Proper timing of nitrogen applications is different for warm-season and cool-season turf grasses because of their different growth cycles. Excessive spring application of nitrogen to cool-season grasses in Virginia is detrimental because it leads to excessive leaf growth at the expense of stored food reserves and root growth. This increases the injury to lawns from summer disease and drought. Late summer and early fall applications of nitrogen to bermudagrass without applying adequate phosphorus and potassium can increase winter injury. The best time to fertilize cool-season grasses (what most of us are growing) in Virginia is from August 15 through November. Warm-season grasses perform best when fertilized between April 1 and August 15 in Virginia.

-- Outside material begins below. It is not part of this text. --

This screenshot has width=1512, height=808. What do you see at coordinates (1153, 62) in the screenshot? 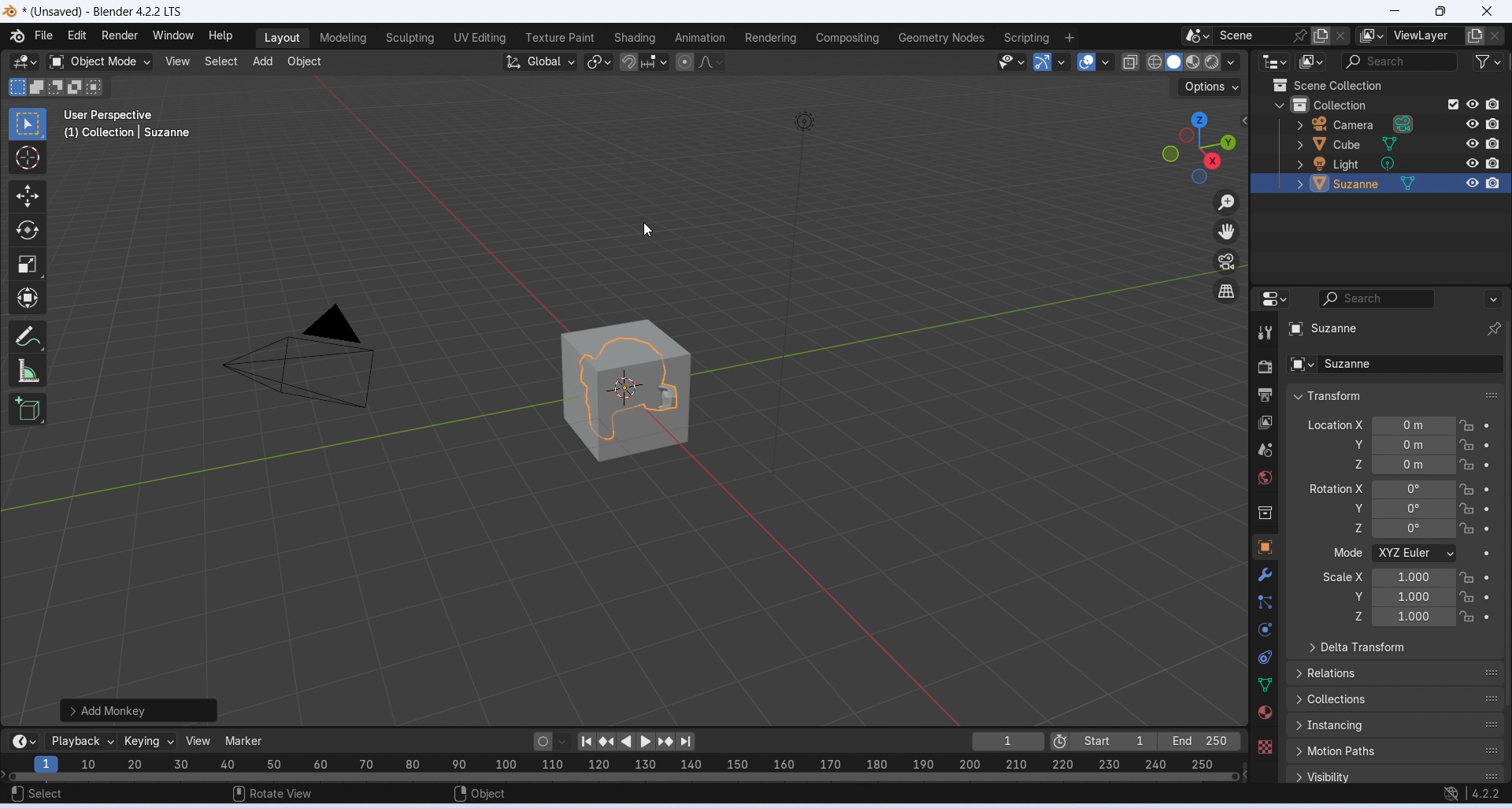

Soil tests taken every three or four years provide important information about the fertility of your lawn soil. The results will indicate the amounts of phosphorus, potassium, calcium, and magnesium your soil can provide to your turfgrass. It will also indicate the pH of your soil and thus whether lime is needed. A soil test may indicate you do not need to apply some nutrients or it will indicate the specific amounts of lime, phosphorus, and potassium your soil needs to provide adequate nutrition for your turfgrass. The nitrogen requirements of turfgrass cannot be reliably evaluated by a soil test. Therefore, the soil test report will not contain a nitrogen recommendation. Nitrogen applications on lawns in Virginia are best made following the different recommendations developed for cool-season grasses and warm-season grasses by Extension Turf Specialists at Virginia Tech. For more information on these recommendations call your local Extension office.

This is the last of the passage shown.